PASSAGE TO READ:
An immersive soundscape, unveiled ahead of the Highgate Festival, will explore the legacy of a Jamaican-born radical thinker buried in Highgate Cemetery.
Audiences can listen to sound artist Trevor Mathison's 40-minute work on headphones while following a path through the burial ground's monuments, flora and fauna.
The Conversation Continues: We Are Still Listening re-examines the lives and histories of the radical thinkers artists and writers buried in the cemetery in the context of today's anti-racism movements - while honouring the memory of Professor Stuart Hall, who arrived in the UK in 1951 as part of the Windrush generation.
After studying at Oxford, the political activist and Marxist cultural theorist, co founded the New Left Review, presented a TV programme on colonialism and the Caribbean, and taught courses at Birmingham University and UCL which helped transform public conversations around culture, race, and identity at a pivotal time of immigration and social change.
Mathieson's artwork weaves together field recordings from Highgate Cemetery with extracts from Hall's lecture Through the Prism of Intellectual Life, and memoir Familiar Stranger spoken by actor Joseph Black, alongside extracts from Selina Nwulu's poetry.
Mathieson is both interested in the cemetery's history and botanical landscape: “I'm fascinated by the number of individuals buried in the cemetery who have contributed so greatly to our own realities; from scientists, philosophers, writers, painters, and academics."

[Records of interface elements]
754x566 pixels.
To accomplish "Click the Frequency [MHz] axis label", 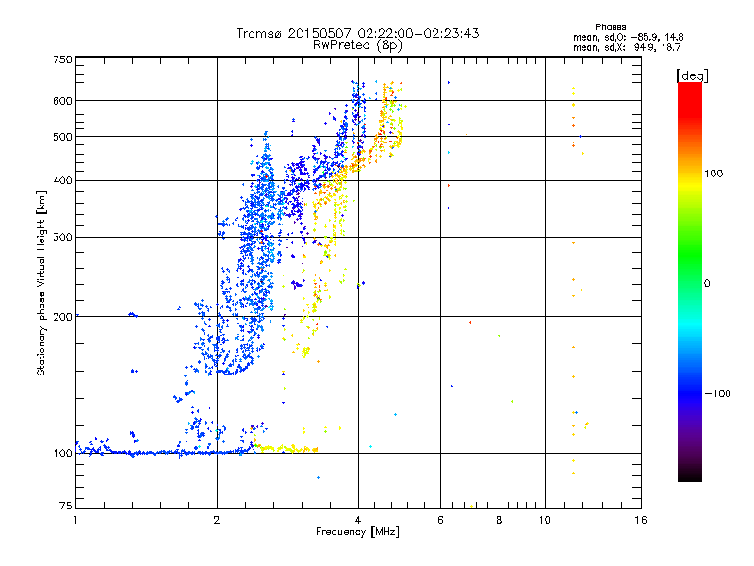I will [357, 533].
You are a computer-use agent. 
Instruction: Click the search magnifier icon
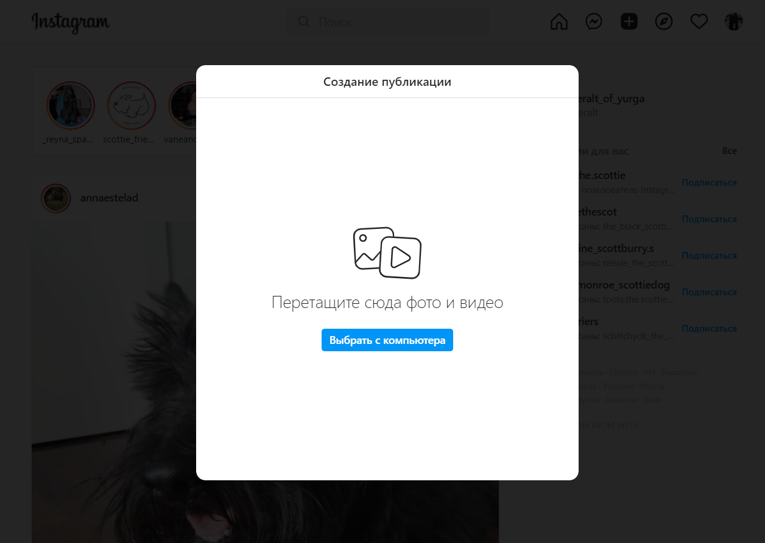303,22

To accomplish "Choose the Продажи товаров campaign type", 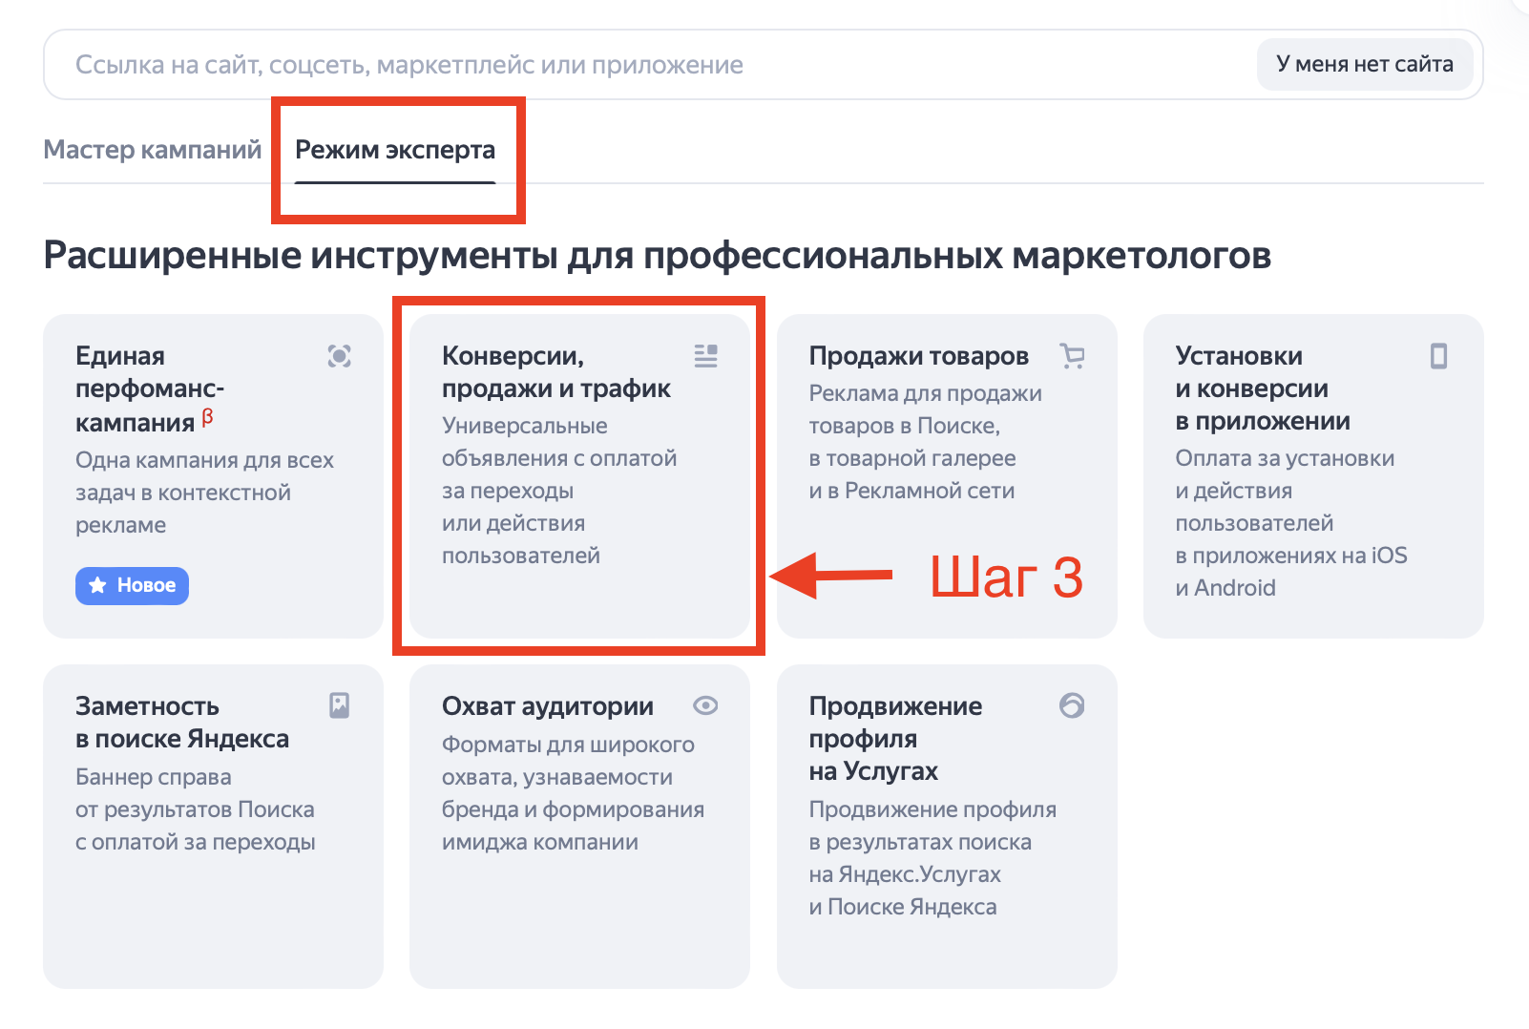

PROBLEM 1:
Translate this sentence from the Highgate Cemetery soundscape article into Spanish: "Audiences can listen to sound artist Trevor Mathison's 40-minute work on headphones while following a path through the burial ground's monuments, flora and fauna."
PROBLEM 2:
Set down, word for word, the part of the entries that opens with the line containing "You are a computer-use agent." and closes with the end of the entries, including both ends. Leave the pictures out.

COMPLETE RESPONSE 1:
El público puede escuchar con auriculares la obra de 40 minutos del artista sonoro Trevor Mathison mientras sigue un recorrido por los monumentos, la flora y la fauna del cementerio.

COMPLETE RESPONSE 2:
You are a computer-use agent. 
Instruction: Click the search magnifier icon
303,22

To accomplish "Choose the Продажи товаров campaign type", 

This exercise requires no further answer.